Lawyers and experts have also called into question the very legality of a state-run immigration detention center, given the federal government’s authority over immigration enforcement. Opening the detention center in the Everglades under Florida’s emergency state powers marked a departure from the federal government’s role of housing migrant detainees, an option typically reserved for those who’ve recently entered the country illegally or those with criminal convictions.
A U.S. district judge last week ordered state and federal officials to provide a copy of the agreement showing “who’s running the show” at the Everglades immigrant-detention center.
“Florida does not have the legal authority to detain undocumented immigrants in the absence of a contract with ICE,” said Kevin Landy, the director of detention policy and planning for ICE under President Barack Obama. “A state government can’t do that.”
Detainees held at Alligator Alcatraz have also claimed unsanitary and inhumane conditions, including food with maggots, denial of religious rights and limited access to both legal assistance and water. Florida officials have denied the accusations.
Still, tucked away in the Florida Everglades 45 miles west of Miami, if its location sounds treacherous, Noem concedes, that’s kind of the point. “There definitely is a message that it sends,” the secretary said. “President Trump wants people to know if you are a violent criminal and you’re in this country illegally, there will be consequences.”
Noem offered that deterrence is an effective strategy based on U.S. gathered intelligence “from three letter agencies, from other intelligence officials throughout the federal government and in a lot of the Latin American and South American countries” that indicates “overwhelmingly, what encourages people to go back home voluntarily is the consequences.”
“They see the laws being enforced in the United States,” Noem said. “They know when they are here illegally and if they are detained, they’ll be removed. They see that they may never get the chance to come back to America. And they’re voluntarily coming home.”
The DHS secretary met with Mexican President Claudia Sheinbaum in March. “One of the questions I asked President Scheinbaum when I was in Mexico is, ‘Do you have any idea how many people may have come back to Mexico that we may not know about,'” Noem said.

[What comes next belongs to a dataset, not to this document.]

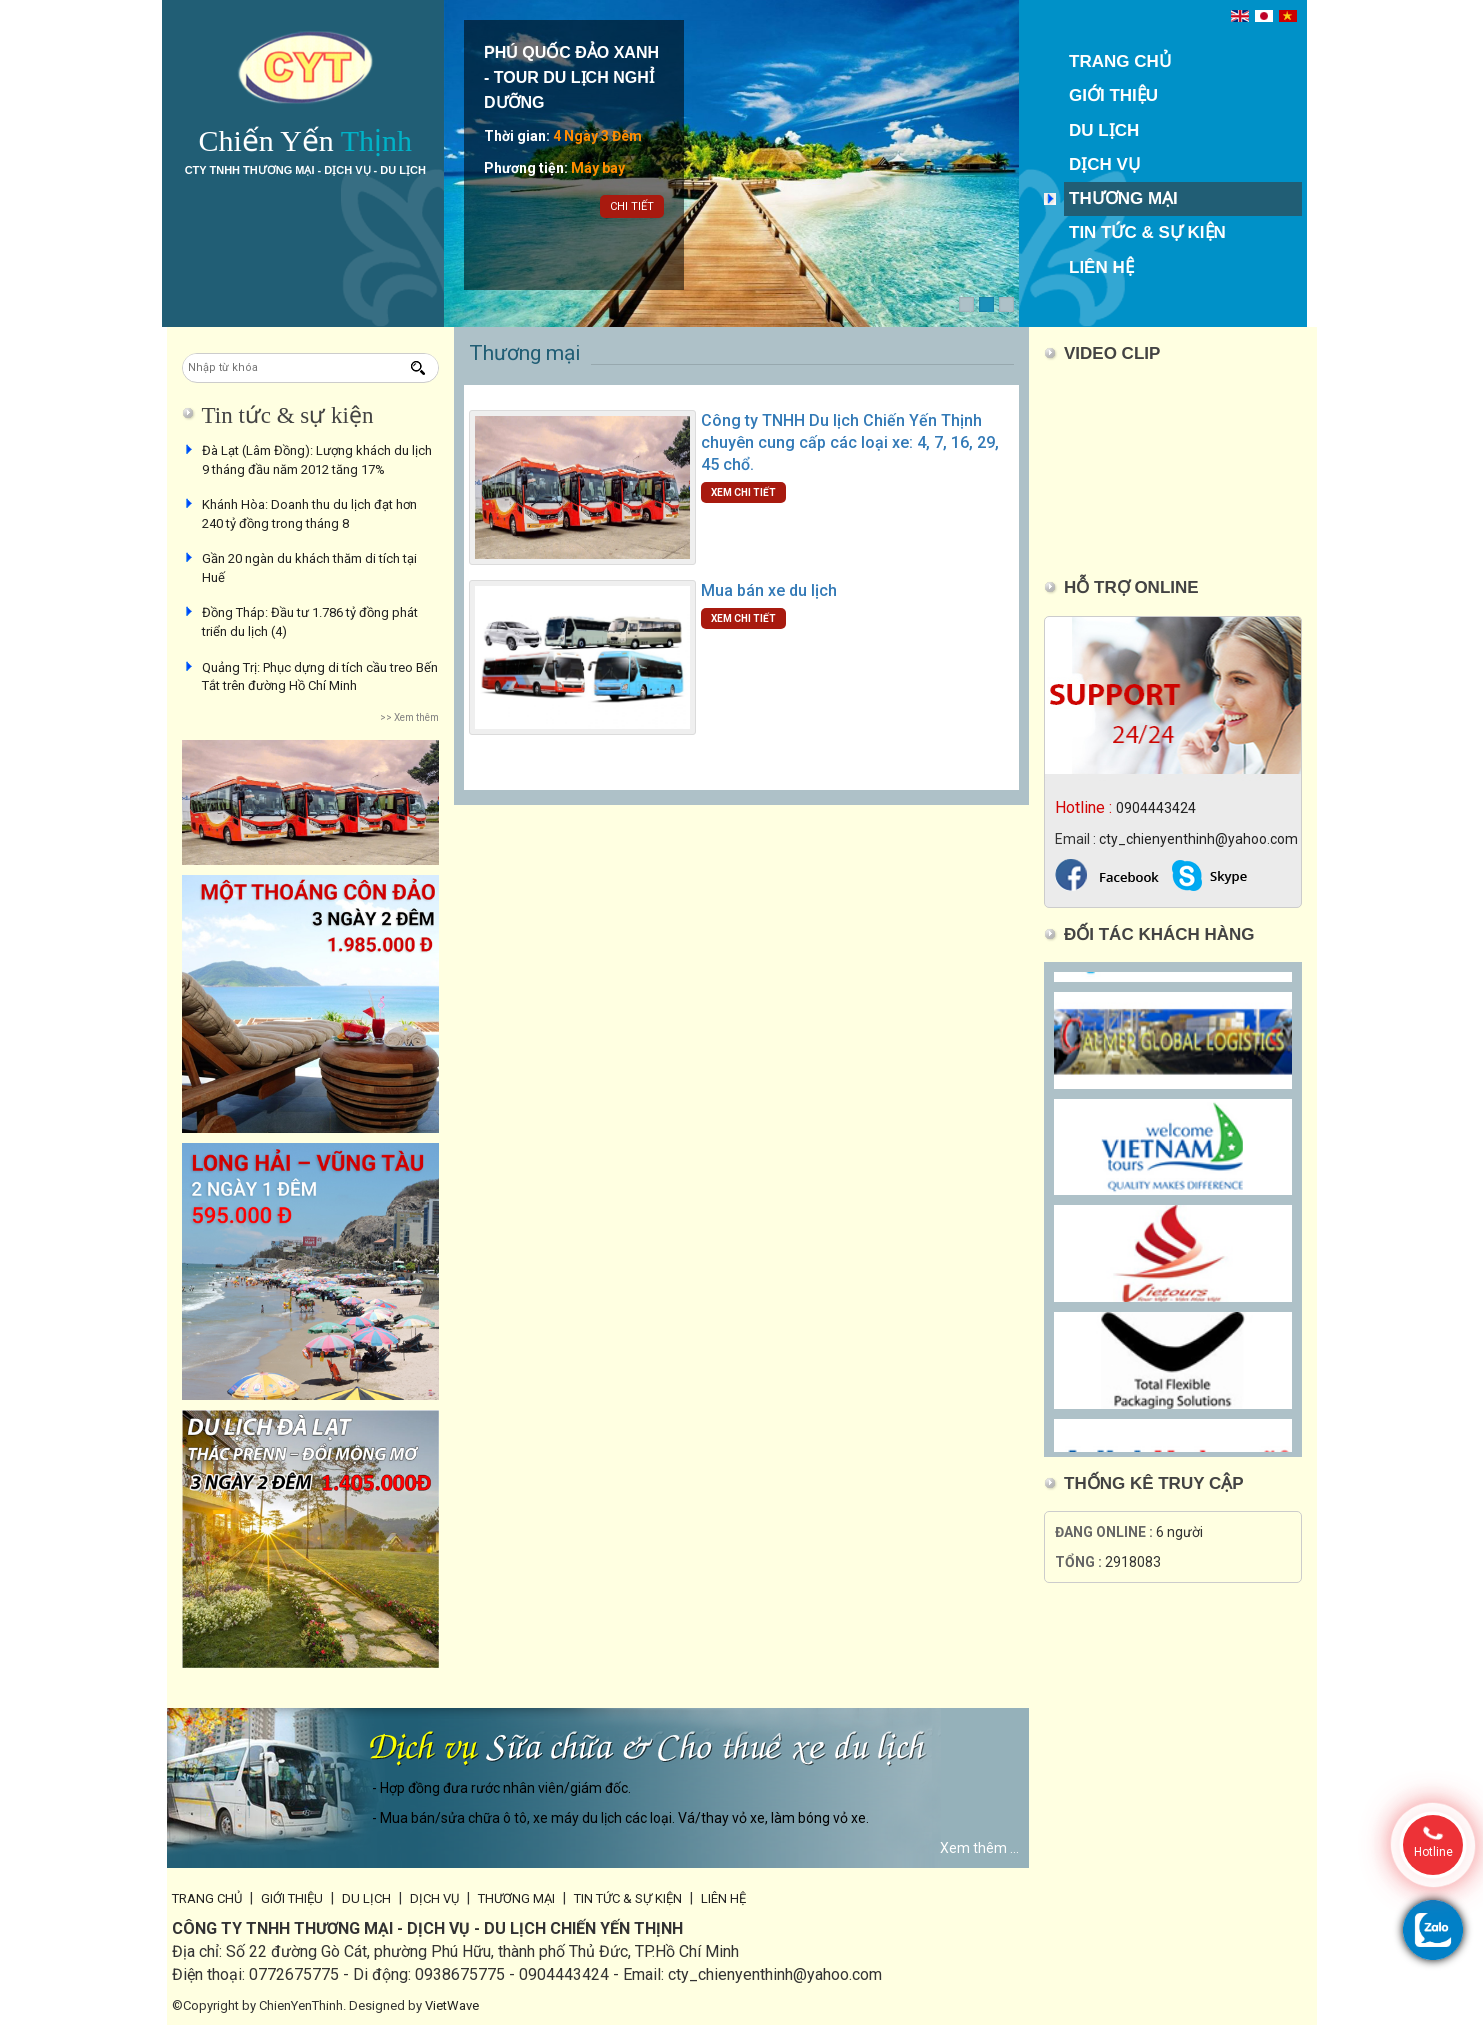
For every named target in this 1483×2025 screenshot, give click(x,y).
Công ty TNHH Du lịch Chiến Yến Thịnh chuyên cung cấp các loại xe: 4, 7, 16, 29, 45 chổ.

“[Sheinbaum] said 500,000 to 600,000 people have come back to Mexico voluntarily since President Trump’s been in office,” Noem continued, explaining that the Mexican president believes her reluctant citizens fear losing the chance to return to the U.S. on a visa or work program.
It’s a datapoint she solicits from many of the foreign leaders she meets with, including Ecuadorian President Daniel Noboa, who shared a 90-minute lunch with the DHS secretary in Quito, last Thursday. “I asked him the same question,” Noem recalled. “He doesn’t have as many illegal immigrants in the United States as in Mexico and Venezuela, but he said he thinks over 100,000 of his citizens have come back to Ecuador. And that’s a huge number.”

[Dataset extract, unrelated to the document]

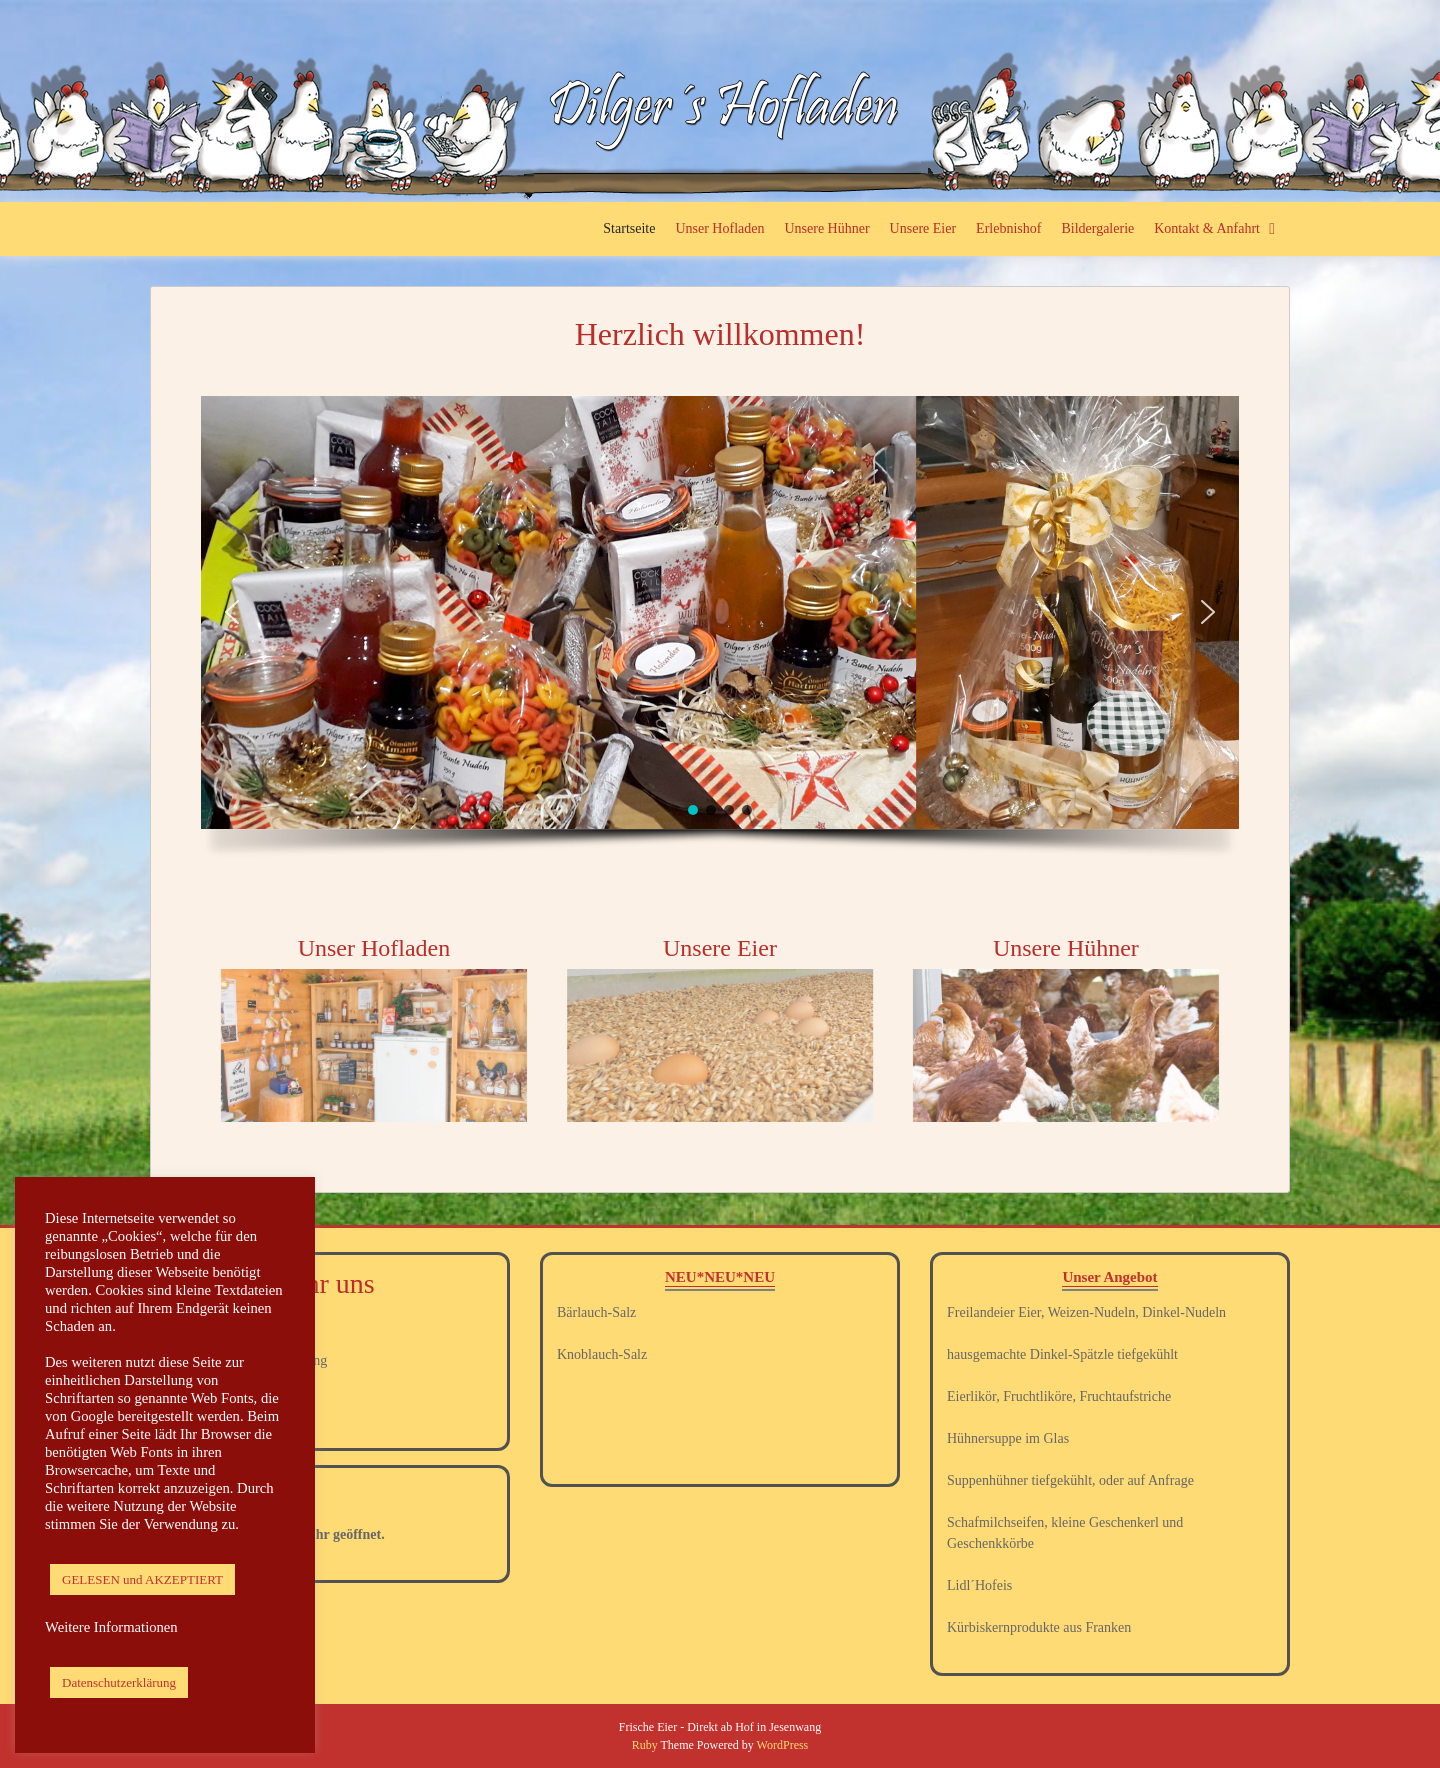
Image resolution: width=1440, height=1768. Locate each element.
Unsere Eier (923, 228)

Noem reasoned that her Ecuadorian counterpart’s rough estimate is based on two factors — a strengthening Ecuadorian economy and a DHS television campaign launched across Latin and South America, warning prospective migrants not to enter or remain in the U.S. illegally.
“He was very proud of the fact that he’s doing better with his economy. So there’s jobs,” Noem recounted. “But he said, you know, our ads are running in Ecuador. We’re telling people that, if you have family in the United States that are there illegally, it’s time to come home.”